First-year veterinary nursing students from CCOAS visited Suffolk Prickles Hedgehog Rescue recently as part of their training. They met some of the sick and injured patients currently being looked after by the charity and learned how to handle and care for hedgehogs.
Although veterinary nurses spend most of their time helping pets such as cats and dogs, rescue organisations and members of the public will often bring wildlife in need to veterinary practices.
Our students learned how to correctly approach and hold a hedgehog, so that they can be safely examined without causing the animal unnecessary stress. The trick is to gently stroke the hedgehog along their rump as they’re held so that they start to relax and uncurl.

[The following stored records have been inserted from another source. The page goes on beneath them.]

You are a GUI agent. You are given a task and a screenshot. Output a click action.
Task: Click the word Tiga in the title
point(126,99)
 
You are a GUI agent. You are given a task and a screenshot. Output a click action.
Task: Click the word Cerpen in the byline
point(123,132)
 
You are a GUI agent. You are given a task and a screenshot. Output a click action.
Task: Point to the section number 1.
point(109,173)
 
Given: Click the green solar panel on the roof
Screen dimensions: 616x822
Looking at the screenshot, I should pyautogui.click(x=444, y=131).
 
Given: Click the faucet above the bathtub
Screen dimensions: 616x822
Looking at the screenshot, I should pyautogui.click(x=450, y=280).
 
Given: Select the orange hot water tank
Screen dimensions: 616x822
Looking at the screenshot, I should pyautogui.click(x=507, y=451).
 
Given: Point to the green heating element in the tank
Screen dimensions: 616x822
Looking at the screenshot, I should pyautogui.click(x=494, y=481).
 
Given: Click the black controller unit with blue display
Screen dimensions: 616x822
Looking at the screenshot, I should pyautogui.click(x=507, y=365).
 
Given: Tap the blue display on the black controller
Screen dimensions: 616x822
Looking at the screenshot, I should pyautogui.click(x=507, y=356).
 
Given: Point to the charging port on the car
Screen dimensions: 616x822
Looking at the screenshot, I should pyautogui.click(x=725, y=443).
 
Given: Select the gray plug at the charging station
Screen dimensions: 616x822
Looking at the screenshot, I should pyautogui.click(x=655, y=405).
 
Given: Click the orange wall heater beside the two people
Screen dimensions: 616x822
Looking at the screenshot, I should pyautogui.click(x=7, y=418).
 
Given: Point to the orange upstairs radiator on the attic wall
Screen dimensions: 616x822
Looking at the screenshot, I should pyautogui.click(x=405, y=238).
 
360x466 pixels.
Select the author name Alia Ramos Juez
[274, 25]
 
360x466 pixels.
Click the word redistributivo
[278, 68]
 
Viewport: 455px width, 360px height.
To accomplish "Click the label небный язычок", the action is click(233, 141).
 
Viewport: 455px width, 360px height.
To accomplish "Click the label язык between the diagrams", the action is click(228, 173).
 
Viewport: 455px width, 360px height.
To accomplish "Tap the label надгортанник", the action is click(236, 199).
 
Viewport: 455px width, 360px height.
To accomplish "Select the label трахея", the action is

The volunteers teaching our students had an advantage when demonstrating the method – hedgehogs can recognise the scent and sounds of their regular carers and will unfurl for them more readily than for a stranger.
When hedgehogs are brought into rescue centres, they often have conditions such as mange, ringworm and lungworm. The students learned how medicated creams and baths can be used to treat skin problems and how to clip nails that have grown too long. The students also used microscopes to examine skin and faecal samples for signs of parasitic burdens.
The trained volunteers at Suffolk Prickles Hedgehog Rescue look after more than 300 hedgehogs a year, with about 80 in their care when we visited. The students found it a really interesting experience and very different from a day in practice.